(Records from a data collection)
Start of Block
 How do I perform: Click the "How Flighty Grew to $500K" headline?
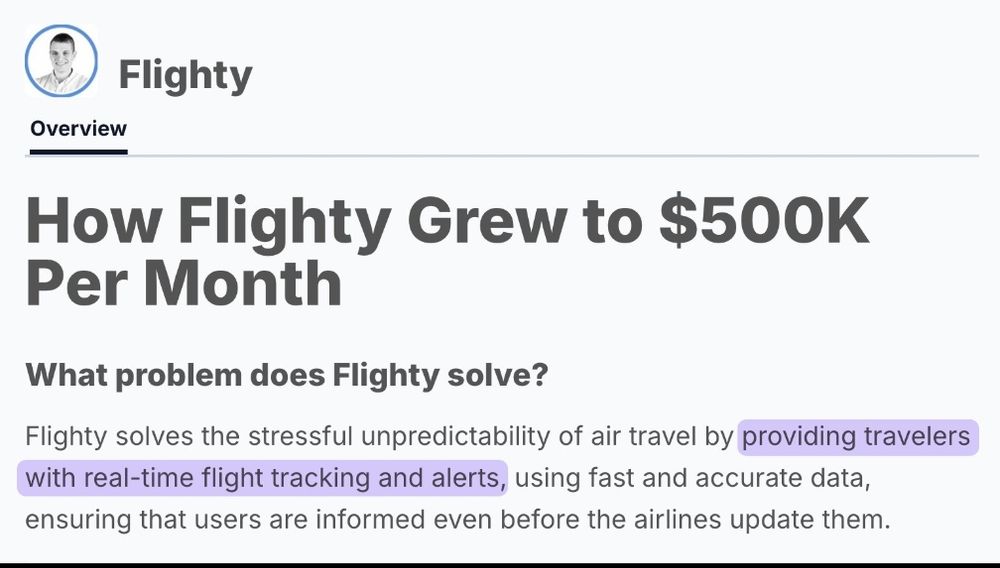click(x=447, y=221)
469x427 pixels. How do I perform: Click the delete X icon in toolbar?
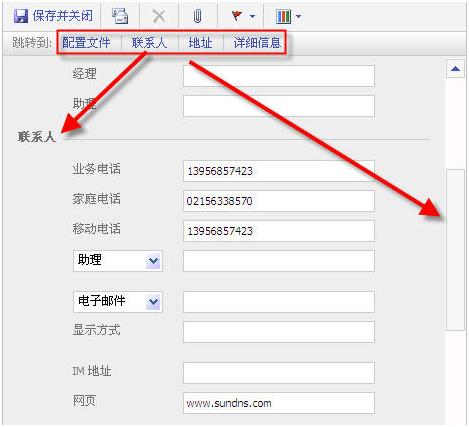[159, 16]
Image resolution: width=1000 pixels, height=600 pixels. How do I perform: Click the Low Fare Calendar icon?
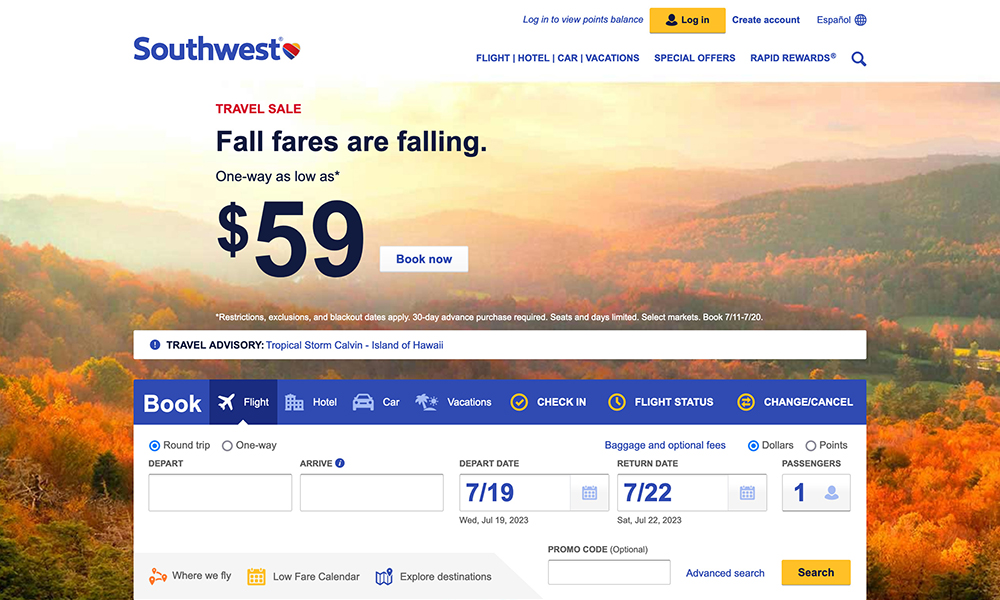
End of Block
_Task to carry out_: Above are the records; transcribe them exactly without the pictures.

_Solution for this exercise_:
 How do I perform: Click the "How Flighty Grew to $500K" headline?
click(x=447, y=221)
469x427 pixels. How do I perform: Click the delete X icon in toolbar?
[159, 16]
Image resolution: width=1000 pixels, height=600 pixels. How do I perform: Click the Low Fare Calendar icon?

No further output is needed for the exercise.